On trouve de nombreux textes où il est question des panthéons Irlandais et Gallois bien qu’en ce qui concerne le Pays de Galles les textes sont plus récents. On peut penser sans trop se tromper que les Anciens Dieux du Pays de Galles sont aussi ceux de l’ancienne Bretagne. Les Dieux Irlandais leur ressemblent beaucoup même s’ils ont un nom légèrement différent en raison de la différence de langue. Mais en Angleterre presque toutes les traces écrites ont été détruites par les vagues successives d’invasion et par les activités de la hiérarchie chrétienne de sorte qu’il ne reste pas grand-chose si ce n’est quelques allusions dans le folklore, les grands dessins tracés sur le flan de collines et les croyances préservées dans les covens de sorcières.

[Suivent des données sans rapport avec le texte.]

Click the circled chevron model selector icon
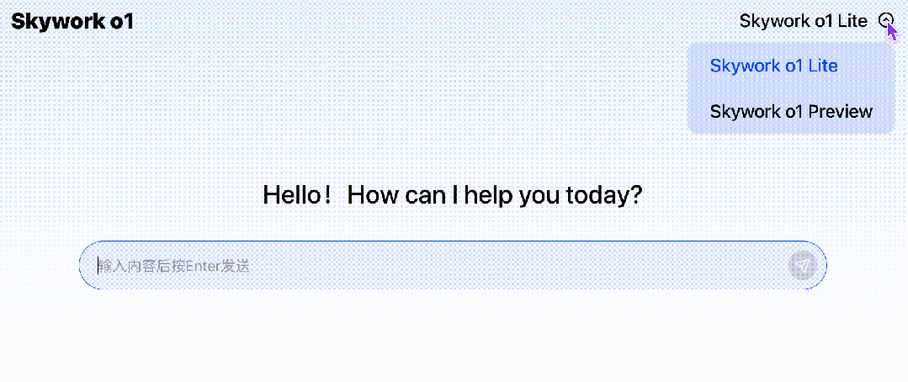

En Irlande la Grande Mère était appelée Dana, la version galloise de ce nom était Don. Don avait une fille nommée Arianrhod, ce qui signifie « Roue d’Argent » nous pouvons donc la considérer comme une Déesse de la Lune. Mais elle était aussi la Déesse dont le château était le refuge de l’âme des héros après leur mort et la constellation de Cassiopée était appelée Lys Don, la Cour de Don. Il y avait, cependant, des lieux en Grande-Bretagne appelés Caer Arianrhod. Dans la baie de Cardigan au Pays de Galles on raconte qu’il y a une cité engloutie sous la mer appelée Caer Arianrhod et on peut entendre tinter son clocher sous l’influence de la marée.

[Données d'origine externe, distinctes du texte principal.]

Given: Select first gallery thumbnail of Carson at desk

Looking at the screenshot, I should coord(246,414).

Arianrhod avait un frère, qui était aussi son époux, il se nommait Gwydion et était « Le premier enchanteur des Bretons. » Les histoires du Mabinogion parlent de ces Dieux et Déesses mais de façon confuse et sont évidemment postchrétiennes, puisqu’elles contiennent des références à des choses comme de dire la messe. Nous pouvons, cependant, distinguer les contours des personnages divins qui brillent dans l’obscurité de ces brumes et nous imaginons ce que les anciens Bretons croyaient à leur sujet, sur leurs relations et fonctions, et la signification de leurs mythes. On disait par exemple qu’Arianrhod avait donné naissance aux Dieux jumeaux, Lyle, le Dieu-Soleil, et Dylan, le Dieu des Vagues et qu’elle avait conçu miraculeusement ces enfants en sautant par-dessus la baguette d’un magicien. Ce détail est intéressant, car il montre l’ancienne symbolique phallique de la baguette et son lien avec le balai que les sorcières portaient en tant que tel. Dans son « English Folklore » Christina Hole raconte : « Les gitans sautaient par-dessus des balais lors de leurs mariages et il y avait à un moment une forme de mariage assez courante où l’on passait sur un manche à balai mais le mariage n’était pas contraignant et il pouvait être défait par la suite s’il l’une des parties le souhaitait. » En fait, je pense que c’est plus une coutume de Travelers d’Irlande et Britanniques que de gitans, en tout cas c’est ce que m’ont dit les gitans. Dans le Yorkshire une femme de petite vertu est qualifiée de balai. Les mères prennent généralement soin de dire à leurs filles de ne pas sauter sur un balai et les gens malicieux ou méchants en posent parfois un à un endroit où passera accidentellement la jeune fille. Il se dit en effet que si elle enjambe un balai ou manche à balai, elle pourra devenir mère avant d’être mariée. Le thyrsus orné de lierre des Bacchantes avait probablement à peu près la même signification. Sur de vieux vases grecs, on voit des représentations de Bacchantes brandissant une branche avec un bouquet de feuilles à l’extrémité, ce qui fait penser à des représentations de sorcières avec des manches à balais.